List each line in the records that contains the string "coordinates". Letter case counts.

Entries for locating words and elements
----

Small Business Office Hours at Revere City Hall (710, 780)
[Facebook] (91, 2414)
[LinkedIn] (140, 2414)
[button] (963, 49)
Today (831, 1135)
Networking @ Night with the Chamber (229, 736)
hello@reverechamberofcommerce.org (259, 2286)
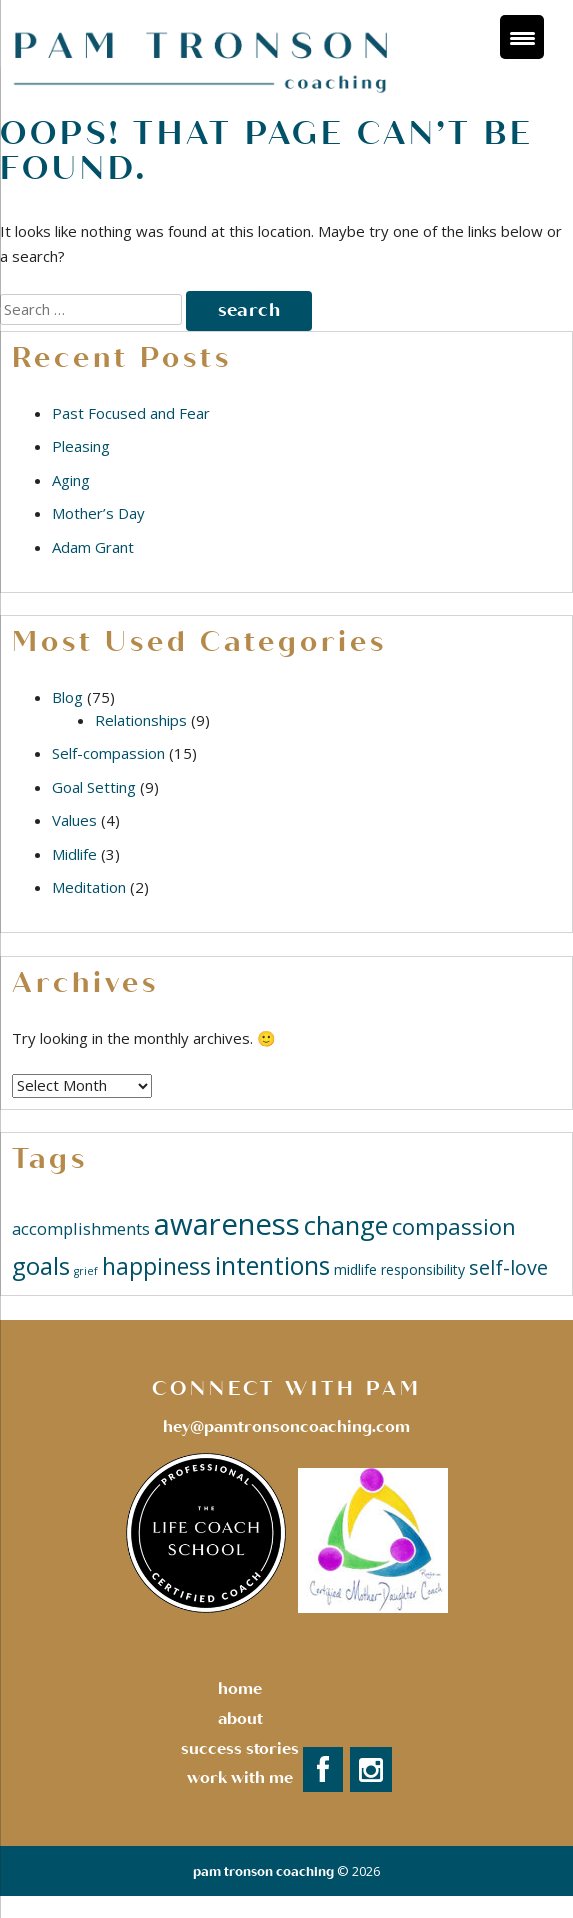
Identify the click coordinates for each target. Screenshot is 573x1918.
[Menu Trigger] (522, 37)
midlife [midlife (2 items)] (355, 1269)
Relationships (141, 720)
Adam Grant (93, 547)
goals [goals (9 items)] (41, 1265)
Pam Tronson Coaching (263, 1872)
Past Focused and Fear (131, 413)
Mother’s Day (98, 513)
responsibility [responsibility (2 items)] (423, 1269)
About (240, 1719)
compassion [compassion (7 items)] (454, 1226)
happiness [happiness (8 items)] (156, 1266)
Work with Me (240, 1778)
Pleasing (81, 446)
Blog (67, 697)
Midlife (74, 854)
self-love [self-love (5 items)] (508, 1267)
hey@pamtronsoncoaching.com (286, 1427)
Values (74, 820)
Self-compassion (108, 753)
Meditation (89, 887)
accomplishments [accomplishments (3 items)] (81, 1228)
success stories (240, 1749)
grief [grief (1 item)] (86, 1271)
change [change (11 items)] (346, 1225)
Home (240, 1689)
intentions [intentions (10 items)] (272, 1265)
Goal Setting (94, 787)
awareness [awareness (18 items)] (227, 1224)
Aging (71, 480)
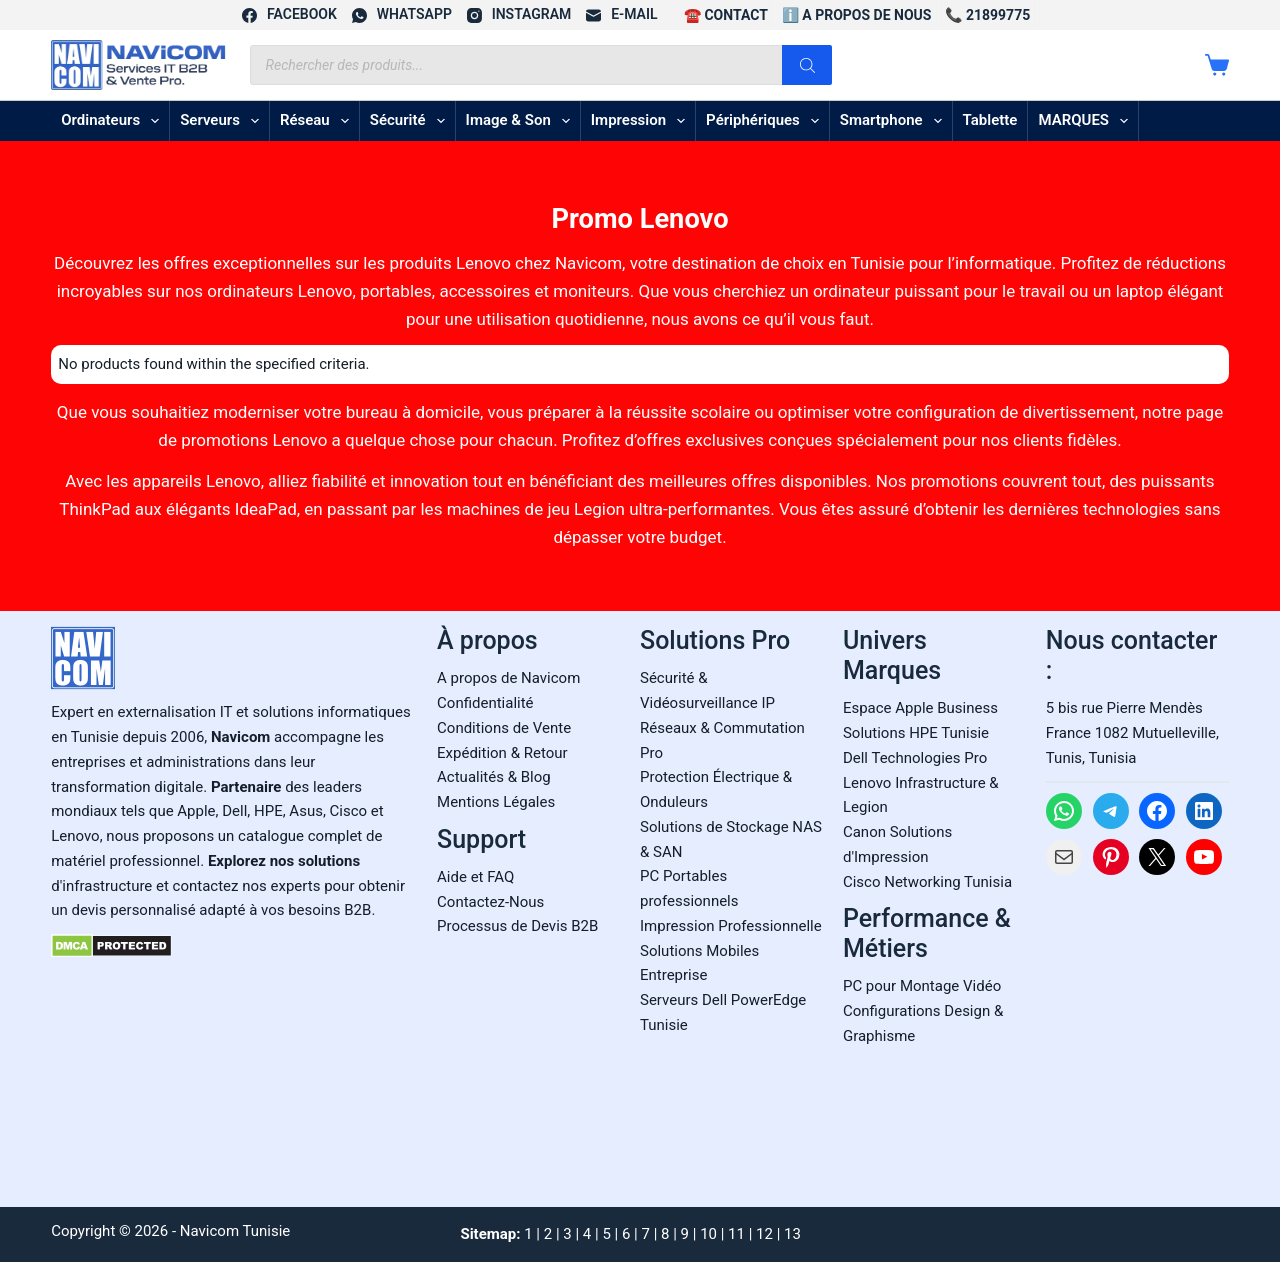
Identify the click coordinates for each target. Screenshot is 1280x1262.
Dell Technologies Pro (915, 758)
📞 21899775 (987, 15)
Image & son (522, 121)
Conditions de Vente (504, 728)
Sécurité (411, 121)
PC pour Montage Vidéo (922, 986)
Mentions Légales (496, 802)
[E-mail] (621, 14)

----

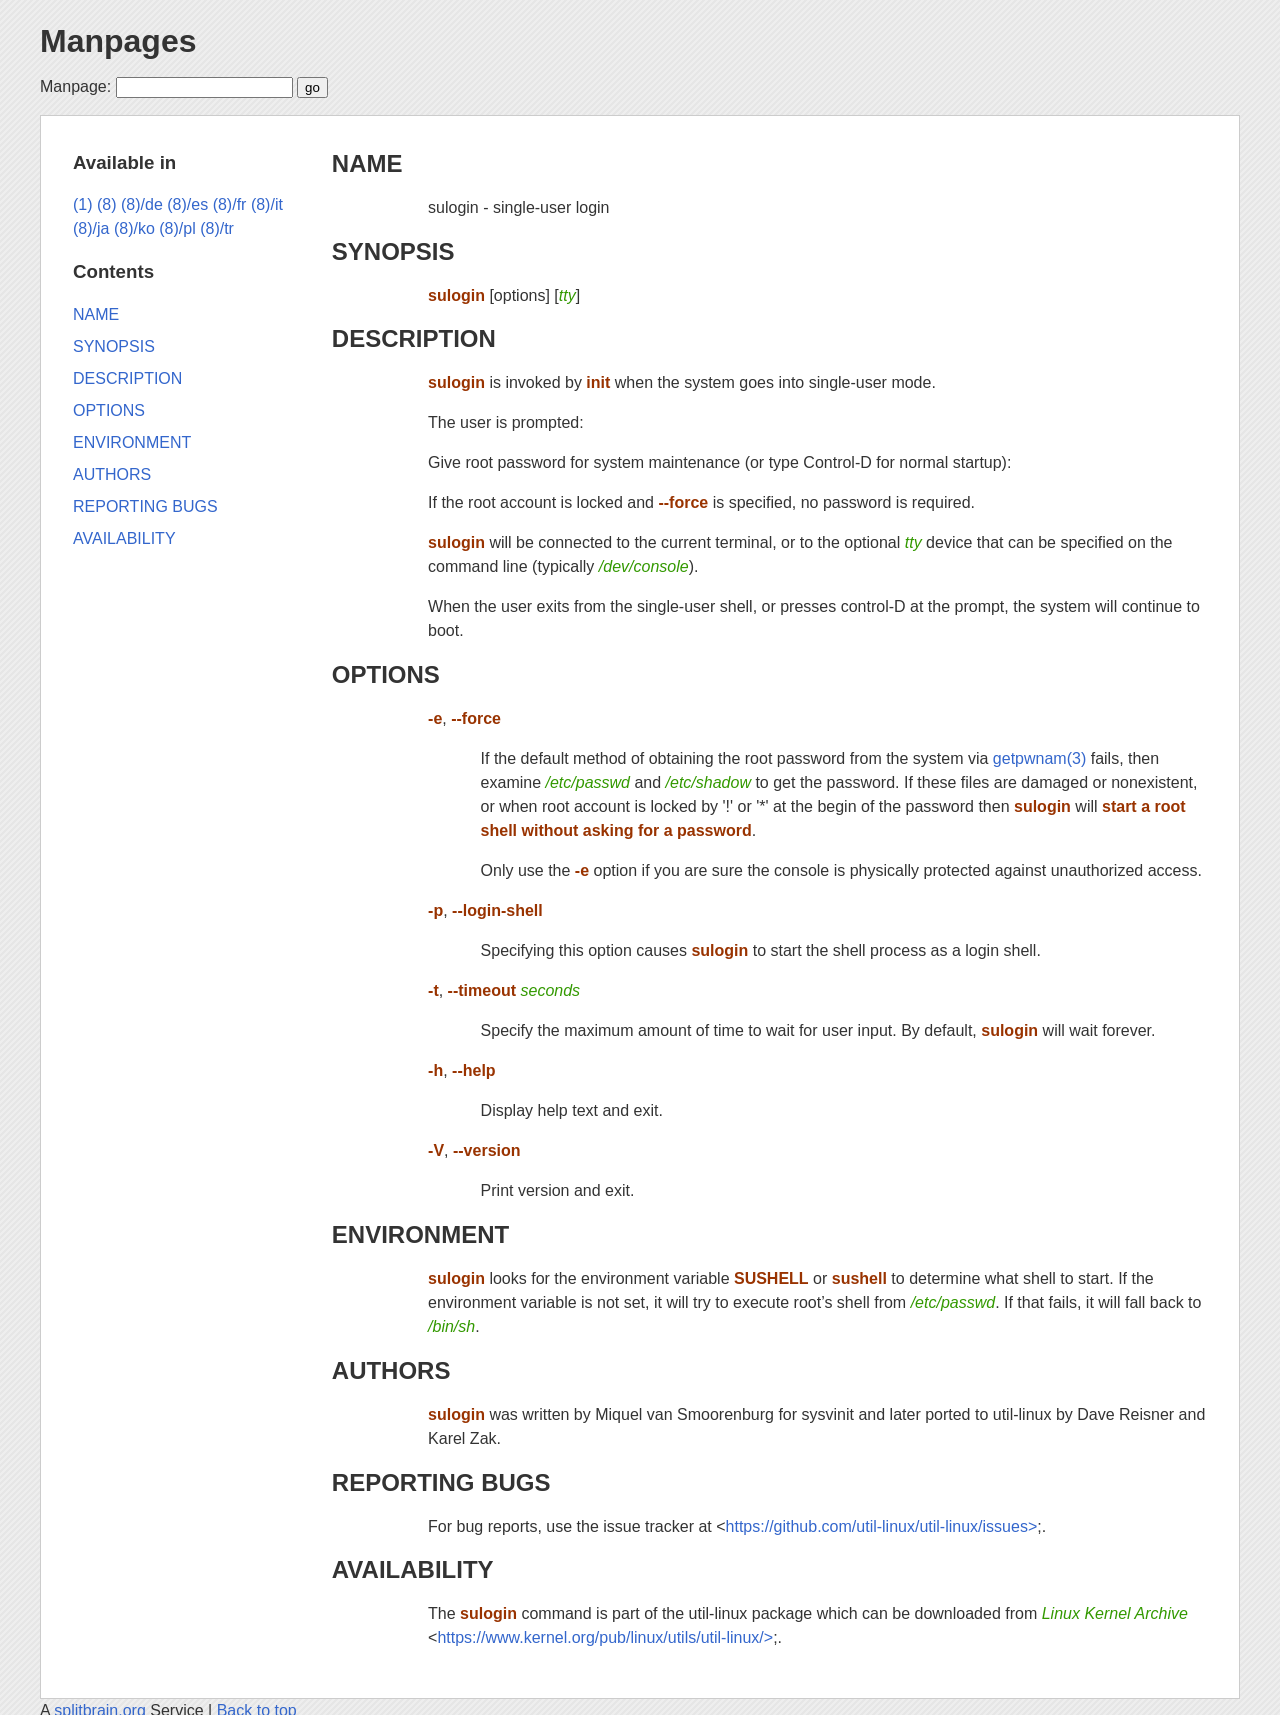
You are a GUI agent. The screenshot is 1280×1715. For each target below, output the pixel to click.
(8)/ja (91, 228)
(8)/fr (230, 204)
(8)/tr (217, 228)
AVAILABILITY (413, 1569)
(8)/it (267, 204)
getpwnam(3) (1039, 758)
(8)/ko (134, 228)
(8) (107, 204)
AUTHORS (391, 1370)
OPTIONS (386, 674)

----

#### [Finished answer]
Identify the click coordinates for each target. Screenshot is 573x1918.
Identify the click coordinates for each target. Screenshot is 1280x1262.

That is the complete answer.